The reason for this apparent discrepancy is simply one of geography. At the risk of stating the obvious, Australia is a big country, almost 7,700,000 square kilometres of it. Morocco, on the other hand, covers slightly less than half a million square kilometres, so building the necessary base stations (those towers you see dotted across the landscape) to cover the entirety of Morocco is not nearly the exercise it is in Australia. A spokesperson for Paul Fletcher MP, the parliamentary secretary to the Minister for Communications, explained that the Federal Government’s mobile black spot scheme will deliver almost 500 new or upgraded base stations around Australia in the next three years, and provide coverage to about half of the 6000 black spots identified and an area equivalent to the total land mass of the UK will have service for the first time. While that’s great news for the people who live in the areas that will now have coverage, unfortunately it’s barely a blip on the Australian map. It will be a very long time, or maybe never, until mobile coverage is available all over this country. Meantime the squeaky wheel sometimes gets the oil, and the Federal Government is currently committed to round two of the black spot program. So get your submissions in.

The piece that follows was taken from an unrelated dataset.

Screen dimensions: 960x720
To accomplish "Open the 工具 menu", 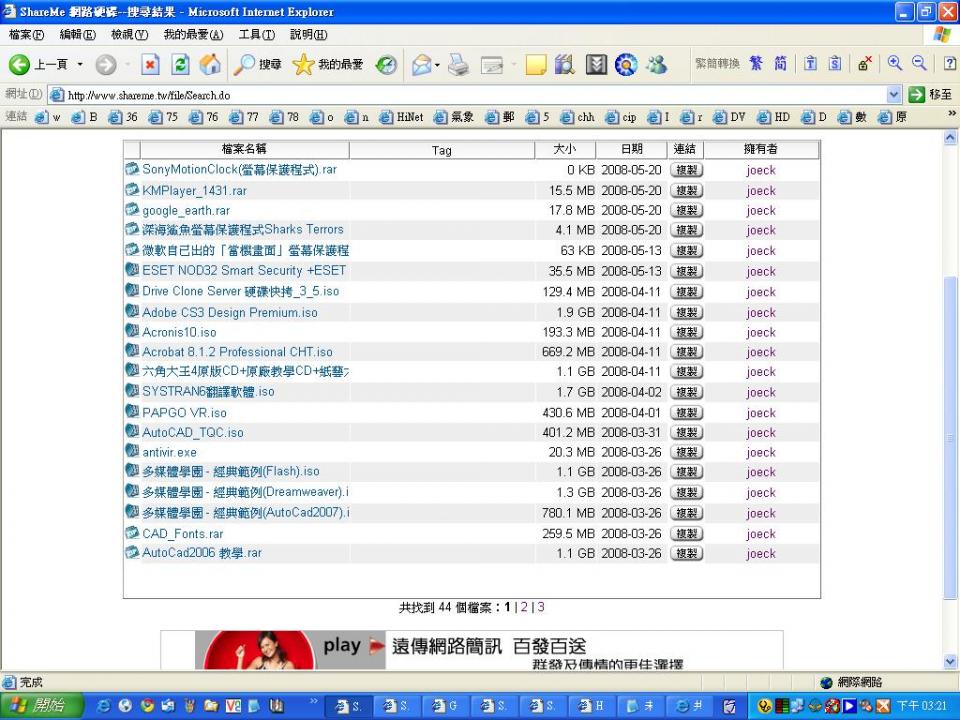I will point(256,35).
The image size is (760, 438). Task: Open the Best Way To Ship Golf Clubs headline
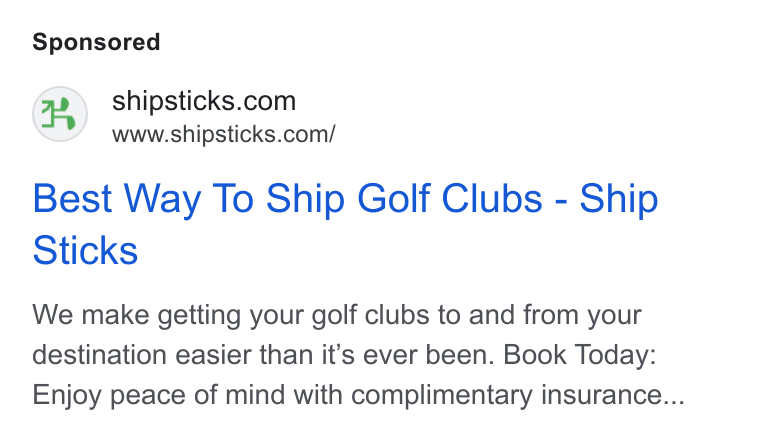tap(345, 225)
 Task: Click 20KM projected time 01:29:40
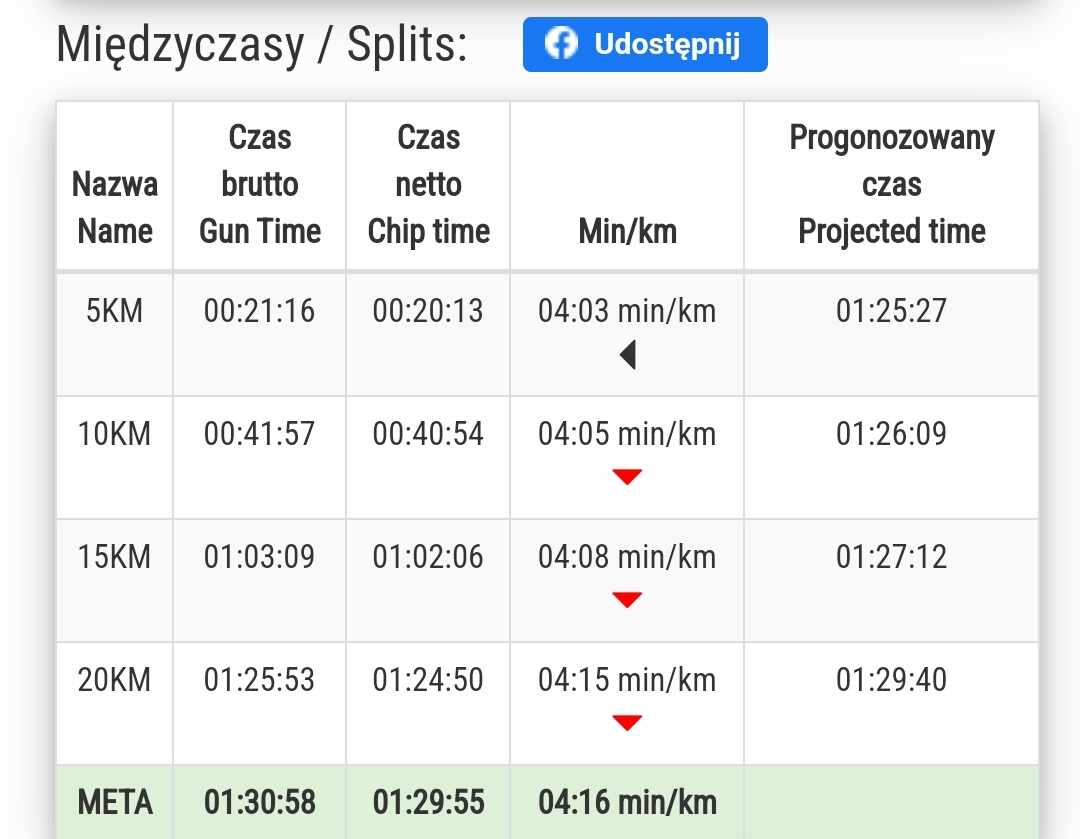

Meanwhile we’ve travelled all over to bring together the stories for this issue. In Queensland we caught up with ceramicist Shannon Garson at her home in the Sunshine Coast hinterland and kitchen garden enthusiast Susan Volz at her acreage in the Samford Valley. We visit a colourful Adelaide home of inveterate travellers and collectors, a wonderful garden in Victoria and the amazing Sydney home of country girl Penny Hanan, the guiding force behind homewares brand 1803, which is inspired by her brother’s deer farm at Orange. Our travel feature heads to the lesser known Italian region of Abruzzo and our recipe feature celebrates the tropical delights of coconut.

We hope you enjoy this issue and look forward to seeing you in the next one, which goes on sale February 4.